Grove stopped abruptly when he noticed the old Cuban was softly crying. Tears glistened on his lined, leathery cheeks. His shoulders trembled.
“—sad time,” Grove said, completing the thought. It was all he could think of saying. It was the night before the professor's funeral, and the pall that seemed to hang over this city only added to Grove's sense of loss, sense of hopelessness.
The drag queen in back was fighting his own tears. “Damn fishy time, y'all ask me!” he blurted.
Now
that's
an interesting thing to say at a time like this,
Grove thought, and all at once he noticed something about Delilah Debuke that he hadn't seen initially. It was apparent in the flashes of passing light, the way her watery gaze kept shifting from the window, to Grove, to the floor. Grove knew that look well. Over the years, he had seen it on the faces of witnesses, the faces of suspects, the faces of victims' families. It was the look of someone who had something to set straight.
“I'm sorry, did you say ‘fishy'?” Grove turned to face the back now.

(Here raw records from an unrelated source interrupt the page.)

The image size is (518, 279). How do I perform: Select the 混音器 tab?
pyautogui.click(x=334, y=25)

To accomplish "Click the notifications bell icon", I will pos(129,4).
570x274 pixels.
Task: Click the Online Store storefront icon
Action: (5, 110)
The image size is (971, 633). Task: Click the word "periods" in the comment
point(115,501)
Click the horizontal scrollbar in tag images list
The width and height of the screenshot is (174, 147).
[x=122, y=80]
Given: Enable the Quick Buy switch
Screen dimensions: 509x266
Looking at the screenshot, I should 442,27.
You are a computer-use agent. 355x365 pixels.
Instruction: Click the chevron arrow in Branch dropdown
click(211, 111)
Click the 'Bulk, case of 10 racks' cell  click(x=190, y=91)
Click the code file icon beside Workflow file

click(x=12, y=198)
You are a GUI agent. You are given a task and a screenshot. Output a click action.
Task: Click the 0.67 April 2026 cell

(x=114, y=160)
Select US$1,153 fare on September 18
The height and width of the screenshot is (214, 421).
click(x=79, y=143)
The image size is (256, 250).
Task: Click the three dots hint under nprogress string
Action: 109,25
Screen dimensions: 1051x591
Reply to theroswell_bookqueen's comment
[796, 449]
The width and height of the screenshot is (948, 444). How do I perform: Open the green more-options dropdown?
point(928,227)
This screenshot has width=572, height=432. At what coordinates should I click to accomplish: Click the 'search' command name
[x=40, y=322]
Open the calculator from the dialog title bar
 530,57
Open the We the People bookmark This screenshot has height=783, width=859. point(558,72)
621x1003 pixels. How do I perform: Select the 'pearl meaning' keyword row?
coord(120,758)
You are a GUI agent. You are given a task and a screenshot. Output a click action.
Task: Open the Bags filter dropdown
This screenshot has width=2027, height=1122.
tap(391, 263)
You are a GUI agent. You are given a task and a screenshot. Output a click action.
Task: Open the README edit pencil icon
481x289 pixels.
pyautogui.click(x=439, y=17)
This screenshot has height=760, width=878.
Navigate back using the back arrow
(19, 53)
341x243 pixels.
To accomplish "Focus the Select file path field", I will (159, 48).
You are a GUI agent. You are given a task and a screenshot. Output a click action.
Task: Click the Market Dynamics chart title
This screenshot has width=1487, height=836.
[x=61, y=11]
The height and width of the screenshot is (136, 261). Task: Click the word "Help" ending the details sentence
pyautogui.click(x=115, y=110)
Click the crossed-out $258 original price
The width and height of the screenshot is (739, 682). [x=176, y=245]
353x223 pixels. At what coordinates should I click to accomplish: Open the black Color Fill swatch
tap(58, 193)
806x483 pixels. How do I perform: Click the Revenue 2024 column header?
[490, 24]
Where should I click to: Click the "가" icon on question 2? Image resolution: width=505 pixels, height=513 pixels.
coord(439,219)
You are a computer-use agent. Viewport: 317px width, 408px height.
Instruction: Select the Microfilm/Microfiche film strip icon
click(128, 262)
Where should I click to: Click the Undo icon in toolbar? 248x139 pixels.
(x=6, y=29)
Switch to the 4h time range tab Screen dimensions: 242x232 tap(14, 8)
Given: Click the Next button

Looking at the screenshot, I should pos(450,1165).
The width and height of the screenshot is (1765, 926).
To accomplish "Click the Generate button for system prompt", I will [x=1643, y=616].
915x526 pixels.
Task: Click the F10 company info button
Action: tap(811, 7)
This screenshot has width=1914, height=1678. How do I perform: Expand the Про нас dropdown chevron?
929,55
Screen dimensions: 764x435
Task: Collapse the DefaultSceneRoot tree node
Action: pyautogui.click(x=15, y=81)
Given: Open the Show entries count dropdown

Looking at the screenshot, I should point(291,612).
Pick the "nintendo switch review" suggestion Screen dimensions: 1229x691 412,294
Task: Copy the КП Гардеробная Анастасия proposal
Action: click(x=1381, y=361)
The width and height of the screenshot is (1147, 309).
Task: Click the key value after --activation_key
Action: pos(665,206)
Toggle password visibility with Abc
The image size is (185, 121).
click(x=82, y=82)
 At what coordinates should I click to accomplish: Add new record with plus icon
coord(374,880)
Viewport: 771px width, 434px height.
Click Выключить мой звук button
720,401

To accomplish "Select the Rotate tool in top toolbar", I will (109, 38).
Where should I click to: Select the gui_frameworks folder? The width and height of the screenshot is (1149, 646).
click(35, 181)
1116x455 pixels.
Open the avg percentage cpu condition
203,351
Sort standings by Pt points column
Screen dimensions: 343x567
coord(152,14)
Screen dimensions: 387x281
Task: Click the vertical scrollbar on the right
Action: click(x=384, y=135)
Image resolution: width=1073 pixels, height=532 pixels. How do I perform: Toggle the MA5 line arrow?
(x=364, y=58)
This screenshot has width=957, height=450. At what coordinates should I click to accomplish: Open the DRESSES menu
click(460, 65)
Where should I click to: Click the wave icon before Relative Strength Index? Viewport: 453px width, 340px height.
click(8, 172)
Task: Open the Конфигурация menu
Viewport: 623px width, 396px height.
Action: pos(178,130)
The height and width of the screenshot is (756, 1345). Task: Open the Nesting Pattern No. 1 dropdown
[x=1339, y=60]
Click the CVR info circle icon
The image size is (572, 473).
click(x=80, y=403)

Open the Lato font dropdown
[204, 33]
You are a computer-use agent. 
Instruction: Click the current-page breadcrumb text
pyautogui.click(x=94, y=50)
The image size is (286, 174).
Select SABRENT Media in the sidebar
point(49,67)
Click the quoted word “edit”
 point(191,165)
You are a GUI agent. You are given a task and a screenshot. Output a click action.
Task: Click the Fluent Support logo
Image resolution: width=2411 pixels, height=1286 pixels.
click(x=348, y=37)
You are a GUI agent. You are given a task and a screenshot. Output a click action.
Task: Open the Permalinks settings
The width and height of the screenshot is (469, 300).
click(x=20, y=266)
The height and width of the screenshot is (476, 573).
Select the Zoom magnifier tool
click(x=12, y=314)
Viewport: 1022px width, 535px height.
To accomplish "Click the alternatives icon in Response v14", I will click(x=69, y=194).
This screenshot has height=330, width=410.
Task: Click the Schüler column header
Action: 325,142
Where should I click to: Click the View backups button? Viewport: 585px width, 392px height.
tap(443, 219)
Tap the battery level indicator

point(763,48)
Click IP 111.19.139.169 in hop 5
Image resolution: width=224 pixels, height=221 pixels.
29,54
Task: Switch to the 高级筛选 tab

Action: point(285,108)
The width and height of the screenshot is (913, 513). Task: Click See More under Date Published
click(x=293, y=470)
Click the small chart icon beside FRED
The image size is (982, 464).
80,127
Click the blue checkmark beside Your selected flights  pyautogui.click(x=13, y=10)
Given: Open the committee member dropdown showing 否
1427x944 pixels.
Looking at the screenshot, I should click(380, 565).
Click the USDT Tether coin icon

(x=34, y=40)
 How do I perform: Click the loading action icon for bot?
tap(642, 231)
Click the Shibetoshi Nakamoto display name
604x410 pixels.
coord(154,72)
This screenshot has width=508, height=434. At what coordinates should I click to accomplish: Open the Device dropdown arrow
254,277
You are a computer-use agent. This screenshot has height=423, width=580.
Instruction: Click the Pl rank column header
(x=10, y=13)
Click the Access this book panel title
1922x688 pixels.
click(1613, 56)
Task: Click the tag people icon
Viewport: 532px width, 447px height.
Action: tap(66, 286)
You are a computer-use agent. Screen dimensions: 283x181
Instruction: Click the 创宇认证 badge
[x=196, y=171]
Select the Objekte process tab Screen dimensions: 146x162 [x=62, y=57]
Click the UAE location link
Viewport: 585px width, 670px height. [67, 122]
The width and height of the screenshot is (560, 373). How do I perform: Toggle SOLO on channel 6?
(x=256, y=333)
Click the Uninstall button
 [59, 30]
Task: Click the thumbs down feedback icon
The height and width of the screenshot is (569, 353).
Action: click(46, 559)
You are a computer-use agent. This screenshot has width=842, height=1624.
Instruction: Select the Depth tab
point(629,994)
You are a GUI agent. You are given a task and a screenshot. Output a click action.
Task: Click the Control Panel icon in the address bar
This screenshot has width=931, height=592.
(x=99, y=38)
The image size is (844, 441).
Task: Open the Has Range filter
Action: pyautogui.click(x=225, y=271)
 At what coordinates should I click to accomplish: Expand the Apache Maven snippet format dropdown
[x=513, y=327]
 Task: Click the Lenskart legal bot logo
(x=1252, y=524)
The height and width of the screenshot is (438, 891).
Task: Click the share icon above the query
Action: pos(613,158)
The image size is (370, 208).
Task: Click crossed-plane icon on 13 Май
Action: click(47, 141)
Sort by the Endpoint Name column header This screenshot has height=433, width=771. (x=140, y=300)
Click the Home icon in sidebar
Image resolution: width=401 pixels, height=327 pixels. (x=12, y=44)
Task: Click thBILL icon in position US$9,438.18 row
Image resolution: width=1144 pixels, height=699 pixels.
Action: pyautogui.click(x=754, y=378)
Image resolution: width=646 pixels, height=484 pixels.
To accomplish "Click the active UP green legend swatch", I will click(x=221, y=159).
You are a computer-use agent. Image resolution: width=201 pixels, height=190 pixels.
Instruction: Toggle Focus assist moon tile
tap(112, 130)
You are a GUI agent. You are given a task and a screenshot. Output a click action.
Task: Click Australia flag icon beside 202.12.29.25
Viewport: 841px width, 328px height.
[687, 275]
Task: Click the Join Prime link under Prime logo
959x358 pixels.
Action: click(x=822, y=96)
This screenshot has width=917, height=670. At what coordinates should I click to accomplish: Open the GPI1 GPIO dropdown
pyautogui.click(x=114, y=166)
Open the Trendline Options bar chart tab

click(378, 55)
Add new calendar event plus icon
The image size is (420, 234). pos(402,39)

“I'm making a play on words, in case you hadn't noticed,” the drag queen murmured, the passing lights of a car gleaming like two pinpoints of flame in the centers of his painted eyes. “I mean, sure, poor ol' Moses met a
fishy
end out there on the point, but at the same time the whole thing stinks of rotten fish, if y'all know what I mean.”
Grove cocked his head at her. “I'm not following. The news reports said he died from flying debris. From the storm. Did they get it wrong?”
“What was he doin' in Algiers?” Delilah said with a little rhetorical flick of his brow.